→ **Text block**
━━━

By: The Editorial Board – wsj.com – December 20, 2021
Judges Julia Smith Gibbons and Jane Branstetter Stranch rescued the mandate by deferring to the Administration. They say Congress gave OSHA the power to issue emergency orders to protect workers from “grave dangers.” The Labor Secretary merely must find “that employees are exposed to grave danger from exposure to substances or agents” that are toxic or physically harmful and that an “emergency standard is necessary to protect employees from such danger.”
Covid meets the dictionary definition of an “agent,” the majority says, ergo OSHA can issue its mandate. The majority also says new variants support OSHA’s determination that Covid still poses a grave danger, and it is not “appropriate to second-guess that agency determination considering the substantial evidence, including many peer-reviewed scientific studies, on which it relied.”
But the question the judges are asked to decide isn’t whether Covid is a grave danger, as Judge Joan Larsen explains in her potent dissent. The question is whether OSHA acted within the law as written by Congress. It certainly didn’t as we read the law.
For starters, the Labor Secretary must show that an emergency temporary standard is “necessary” to protect workers from a grave danger—not merely “reasonably necessary or appropriate.” OSHA argues its mandate is effective and useful, but this is irrelevant.

━━━

→ **Data for review**
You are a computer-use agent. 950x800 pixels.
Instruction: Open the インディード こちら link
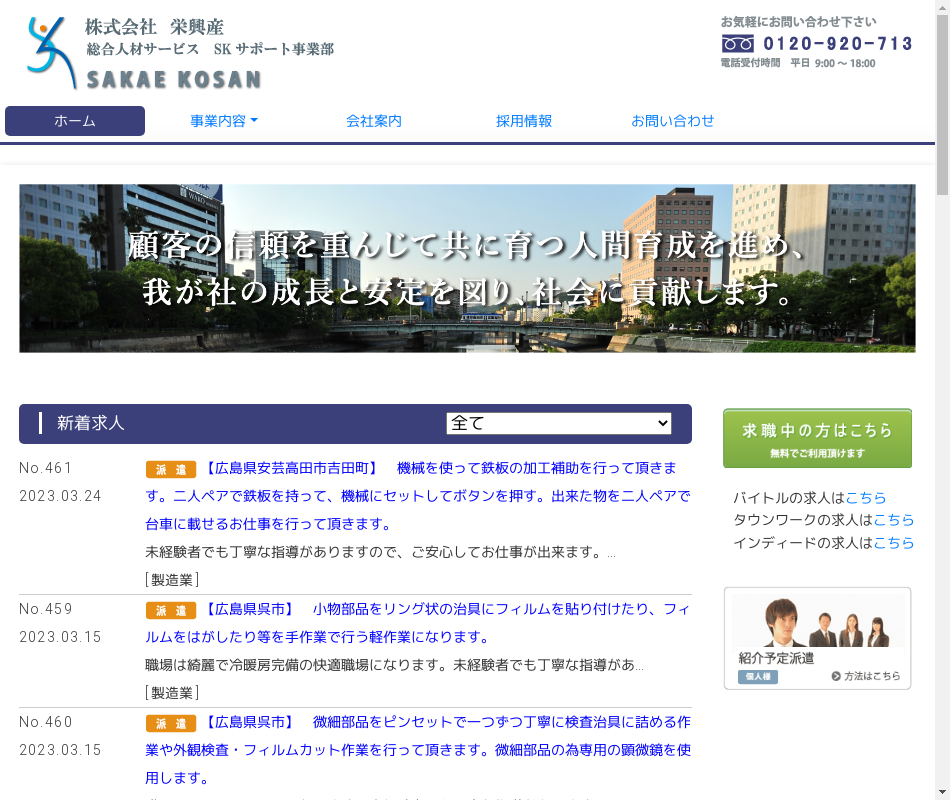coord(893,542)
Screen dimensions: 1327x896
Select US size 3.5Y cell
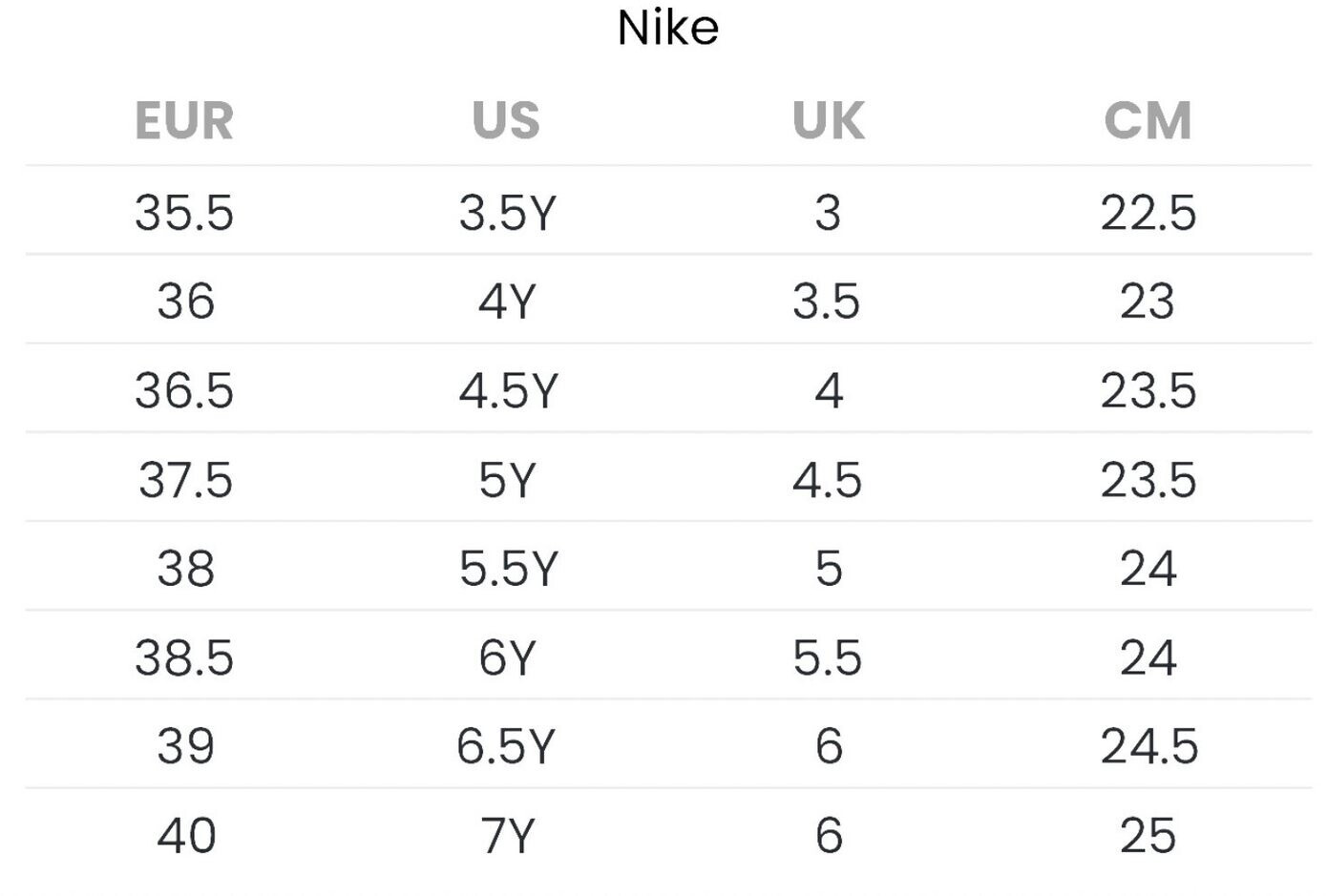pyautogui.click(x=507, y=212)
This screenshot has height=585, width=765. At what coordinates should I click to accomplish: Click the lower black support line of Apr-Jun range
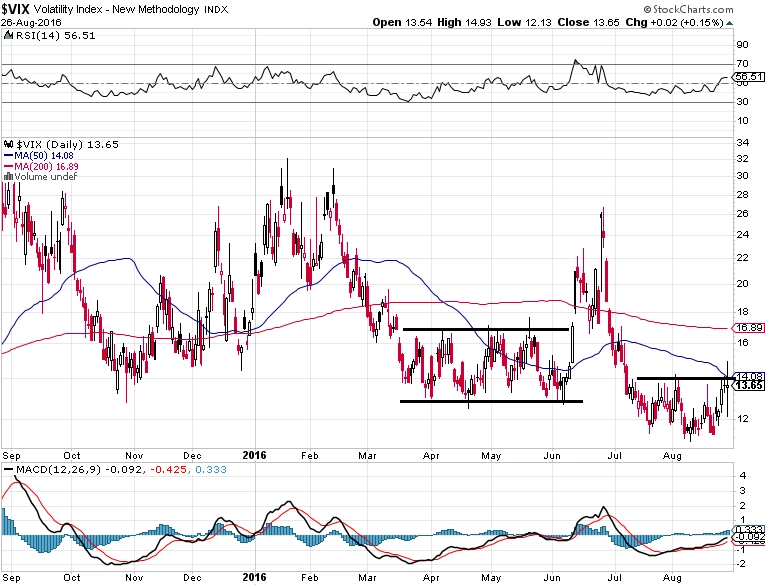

━━━

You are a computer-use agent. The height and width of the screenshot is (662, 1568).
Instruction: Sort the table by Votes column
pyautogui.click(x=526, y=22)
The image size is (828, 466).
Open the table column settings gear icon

━━━

→ **Your task**
According to the editorial on the OSHA vaccine mandate, why is OSHA's argument that its mandate is effective and useful irrelevant? Answer in one to three sentences.

→ **Exercise output**
The Labor Secretary must show that an emergency temporary standard is "necessary" to protect workers from a grave danger, not merely "reasonably necessary or appropriate." An argument that the mandate is effective and useful does not address that requirement.